I also found this to be the case - particularly if the original disc had (correctable) errors. Same effect as ripping to a hard drive. The duplication process can effectively reduce the read-induced jitter errors and you have created a "cleaner" version of the data (by virtue of the error correction) which can be easier for a subsequent player to read. Those Black CD-Rs were also considered very good for audio IIRC. I settled on the Verbatim/Mitsubishi AZO discs.
"Beauty is Truth, Truth Beauty.." Keats
Can't say that I had similar success with dedicated duplicators..... The copies usually sounded noticably worse. The problem is these things cannot be tweaked. Can't try a different drive or different software.
The Teac is not a bargain basement copier. It has two very substantial CD drives, which are mechanically isolated, and a very heavy duty power supply. No need for any software-- read the CD, send the data to memory and copy to the deignated drive. Can't get simpler than that.
What's the model number for this Teac duplicator? If I can get one cheap enough used, I might try one.
These are all 11-13 years old. Back in the days before there were vastly superior options that involve NOT burning CD-Rs. Just saying.
I was trying to make the point that copies don't sound worse than the originals. In terms of today's "vastly superior" options, not everyone agrees. If the conccept is valid, being 11 years old doesn't alter its validity.
Redbook played back on a multi-bit, NOS, filterless DAC sounds better than the equivalent hi-rez download to these ears.
"The only CD player in use now is on my 2001 Honda, but I found that manually selecting the lowest possible burn speed in the software improved quality and eliminated read errors."
I used to believe this to be the case..... I later realized that 4x and 16x burns are indistinguishable. To where I would fail an ABX test if I were to try one. The difference in playback problems was also close to nil.
years ago. Higher speed rips wouldn't play consistently.
Can't say how my current Blu-Ray burner would work.
I'm tempted to try a Plextor Premium drive.... It's a CD-only (no DVDs) drive that some claim makes better CD-R copies than any DVD-capable drive..... The catch is they're very expensive......
The CD-R copy produced with "Burrrn" and the LG GGC-H20L was more reliable than other CD-R copies I tried, but still not to the level of commercial CDs in my finicky player..... Now if I can get the Sound Forge Pro 11 back working after it prematurely "expired". (Tech support is looking at this.)
I finally got a CD-R copy that played all the way through in "shuffle" mode on my finicky player.....

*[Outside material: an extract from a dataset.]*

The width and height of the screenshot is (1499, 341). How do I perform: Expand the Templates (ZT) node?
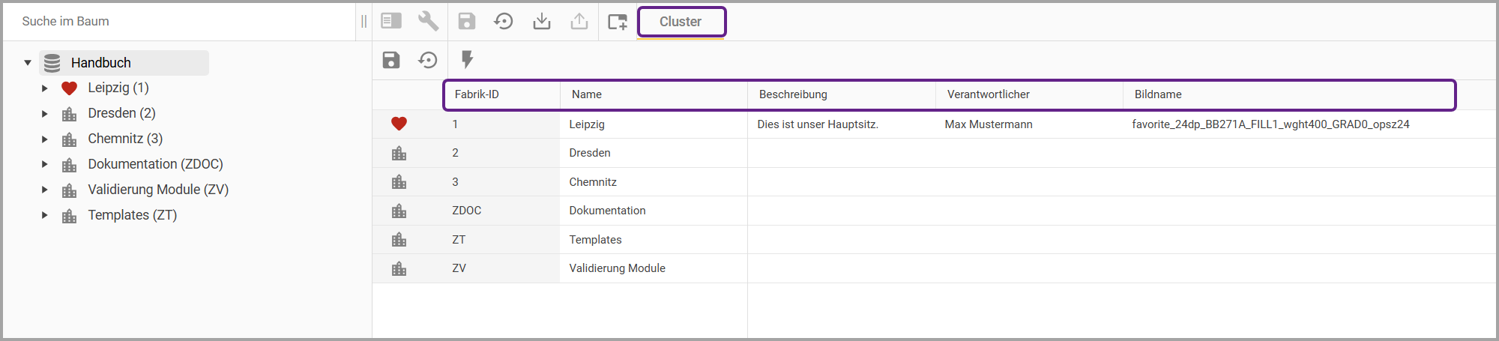44,216
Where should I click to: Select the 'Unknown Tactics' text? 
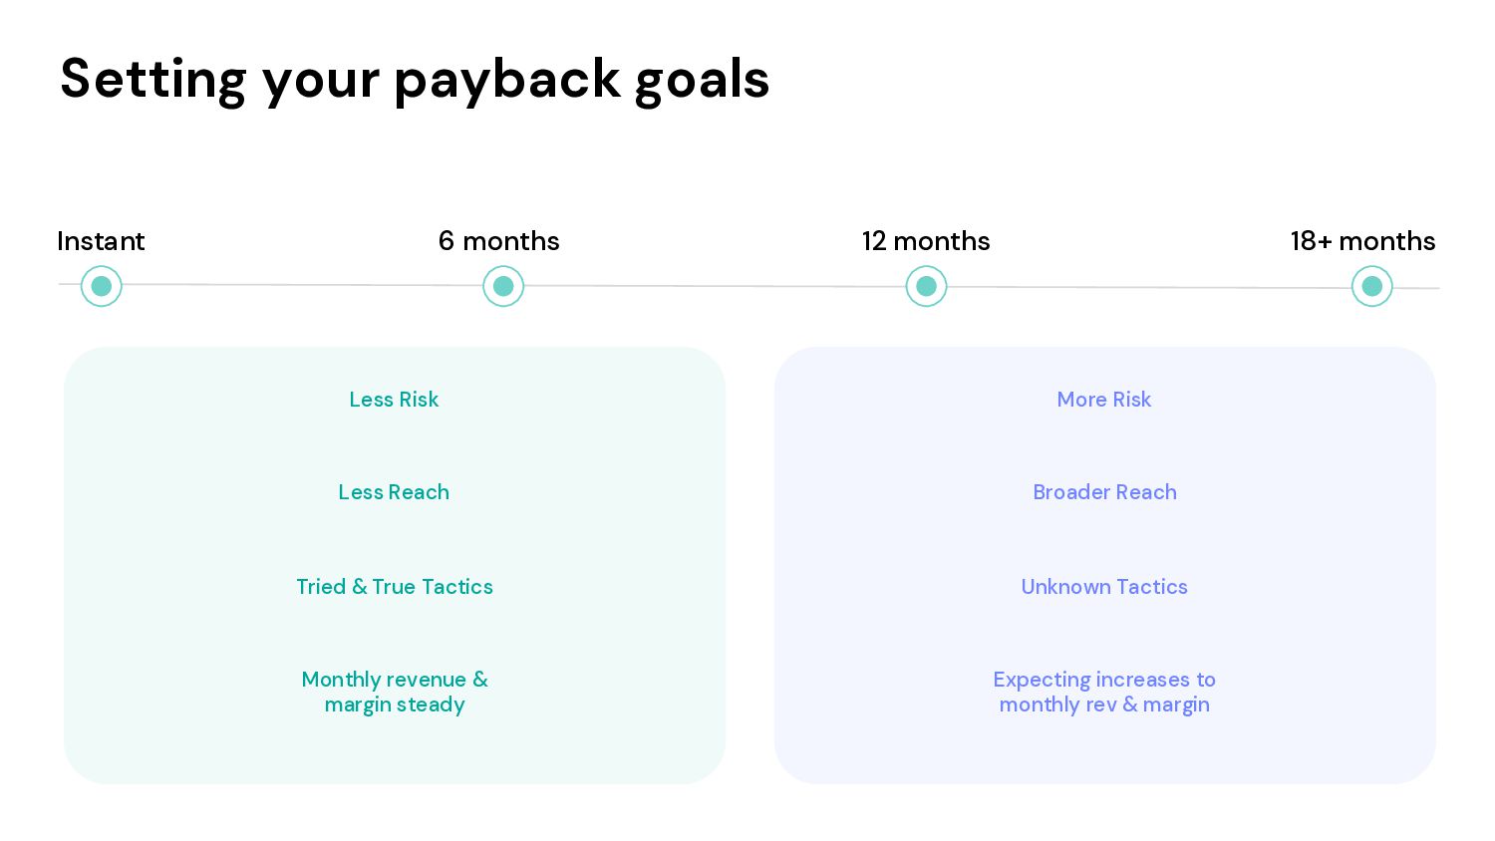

Now this might sound like sacrilege, but the successful disc was burned with Microsoft's Windows Media Player 12 burn software, of all things...... This happened to be a shot in the dark, after failing to get a good disc with the reputable Sound Forge Pro 11 trial.
The "slow" speed setting seemed to burn at 16x, which was what I used with other software. The finished disc was the "quietest" playing in the player, just edging out the one which I used "Burrrn"....
Once again, I now think the absence of "laser noise" during playback is an indicator of how reliable a CD-R recording will play.
All of those people who have gone to so much trouble to make copies of their commercial disks since they "sounded better" ... I remember reading people making copies of copies swearing they were getting better sound with each generation.
Luckily I am too cheap to do that.
But it does bring up the subject of digital noise which one does have to learn to listen for.
Could it be people perceived a "better" sound quality but were oblivious to the added noise? I guess these two parameters can be assessed separately? Especially if you are ignoring one of them.
So why are you making copies?
"So why are you making copies?"
Mainly for compilation CDs. I also have a few old CDs that don't play well.
People also ask me why I still play CDs. It's still the best-sounding digital audio medium, to my ears, that I've encountered.